Non-Spatial processing#

Introduction:#

Non-spatial geodataprocessing in QGIS refers to the manipulation, subsetting, and analysis of attribute data within a GIS environment without directly involving spatial components or information. It involves operations on the non-geometric attributes of geospatial datasets. This can include data cleaning, transformation, enrichment, and analysis based on the associated attribute information, such as population statistics, land use classifications, or economic indicators. Non-spatial geodataprocessing can be used to perform calculations, generate statistics, and gain insights into the non-spatial aspects of geospatial datasets.
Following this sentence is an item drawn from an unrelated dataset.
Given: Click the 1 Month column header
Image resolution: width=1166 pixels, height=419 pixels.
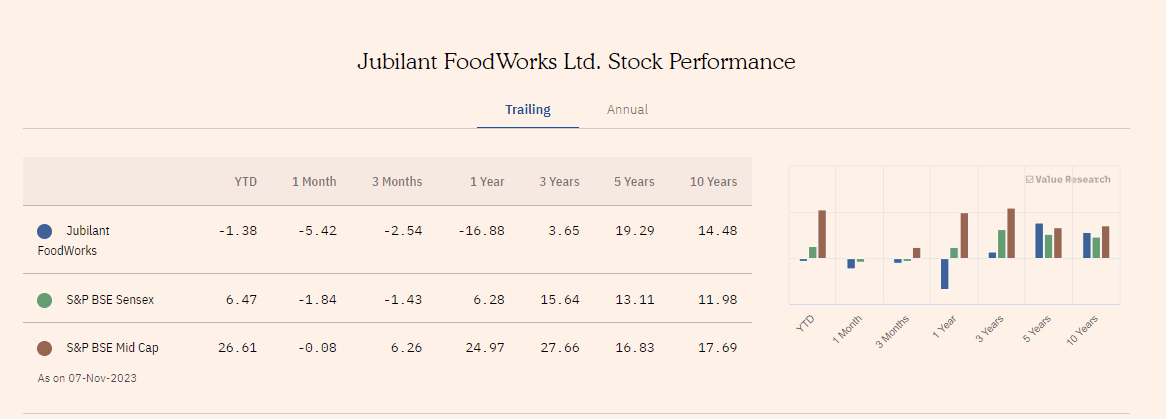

QGIS offers a variety of tools for non-spatial geodataprocessing to assist users in managing and analysing attribute data effectively.

../../_images/en_attribute_table_large.PNG

Fig. 156 Screenshot of an attribute table for QGIS version 3.28.4#

Non-spatial joins#

../../_images/en_join_attributes_by_field_values.PNG

Fig. 157 Screenshot of the Join attributes by field value tool in QGIS 3.36.#

A lot of analysis can be done with just a single layer. But, sometimes, the necessary information we need for our analysis is split across different datasets/layers. With QGIS, these layers can be combined to perform the analysis we want. The simplest way to combine layers is via an attribute join. This operation looks up information from a second data source based on a shared attribute value. This value functions as a common unique identifier, also known as an ID, UID, or key (see Fig. 158).

../../_images/simple_attr_join_example.png

Fig. 158 The entries in the two data tables can be joined via the common ID-field#

Humanitarian example:

A common GIS workflow in humanitarian work involving non-spatial joins is joining data on administrative boundaries using P-codes as the common identifier/shared attribute.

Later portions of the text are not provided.